* Assignment *
Reproduce word for word the stretch of rows below from the one containing "You are a GUI" through the one containing "This screenshot has width=1500, height=1500.", with both of those rows included.

-------

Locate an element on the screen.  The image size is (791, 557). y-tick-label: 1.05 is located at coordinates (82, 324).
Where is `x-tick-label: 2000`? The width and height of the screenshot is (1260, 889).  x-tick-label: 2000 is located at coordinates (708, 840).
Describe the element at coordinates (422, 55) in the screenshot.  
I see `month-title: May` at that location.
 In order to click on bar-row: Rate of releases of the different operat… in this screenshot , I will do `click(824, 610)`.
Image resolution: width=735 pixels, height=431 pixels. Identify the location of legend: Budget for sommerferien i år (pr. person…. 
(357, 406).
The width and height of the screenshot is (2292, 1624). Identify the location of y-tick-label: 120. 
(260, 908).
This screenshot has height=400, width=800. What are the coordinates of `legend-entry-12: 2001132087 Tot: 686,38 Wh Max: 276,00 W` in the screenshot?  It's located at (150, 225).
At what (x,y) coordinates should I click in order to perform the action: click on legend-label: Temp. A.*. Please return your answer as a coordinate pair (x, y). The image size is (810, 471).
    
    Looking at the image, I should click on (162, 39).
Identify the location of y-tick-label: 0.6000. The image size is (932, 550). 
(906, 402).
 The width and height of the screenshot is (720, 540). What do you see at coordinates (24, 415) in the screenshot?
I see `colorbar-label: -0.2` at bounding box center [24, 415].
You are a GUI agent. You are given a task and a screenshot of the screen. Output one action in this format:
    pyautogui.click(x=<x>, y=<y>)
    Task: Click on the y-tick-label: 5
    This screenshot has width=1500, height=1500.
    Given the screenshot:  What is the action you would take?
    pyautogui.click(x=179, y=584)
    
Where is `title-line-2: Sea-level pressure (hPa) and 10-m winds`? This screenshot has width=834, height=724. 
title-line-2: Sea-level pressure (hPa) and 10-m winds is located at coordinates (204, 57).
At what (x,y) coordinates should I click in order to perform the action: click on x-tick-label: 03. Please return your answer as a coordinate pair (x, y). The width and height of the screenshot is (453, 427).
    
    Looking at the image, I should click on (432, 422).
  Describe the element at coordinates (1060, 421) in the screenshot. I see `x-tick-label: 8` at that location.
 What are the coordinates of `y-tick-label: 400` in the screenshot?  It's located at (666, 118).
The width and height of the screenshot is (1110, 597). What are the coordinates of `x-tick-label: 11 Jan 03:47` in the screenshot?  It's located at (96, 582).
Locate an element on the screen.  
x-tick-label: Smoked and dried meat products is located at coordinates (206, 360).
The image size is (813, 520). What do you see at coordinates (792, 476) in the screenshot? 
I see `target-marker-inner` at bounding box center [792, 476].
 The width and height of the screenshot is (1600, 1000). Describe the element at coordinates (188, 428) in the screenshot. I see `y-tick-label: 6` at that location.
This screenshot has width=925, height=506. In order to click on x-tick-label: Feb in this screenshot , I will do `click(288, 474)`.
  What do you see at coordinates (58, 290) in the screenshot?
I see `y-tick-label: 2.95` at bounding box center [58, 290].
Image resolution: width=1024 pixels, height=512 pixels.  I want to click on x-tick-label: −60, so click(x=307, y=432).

-------

* Output of the exercise *
You are a GUI agent. You are given a task and a screenshot of the screen. Output one action in this format:
    pyautogui.click(x=<x>, y=<y>)
    Task: Click on the y-tick-label: 5
    This screenshot has width=1500, height=1500.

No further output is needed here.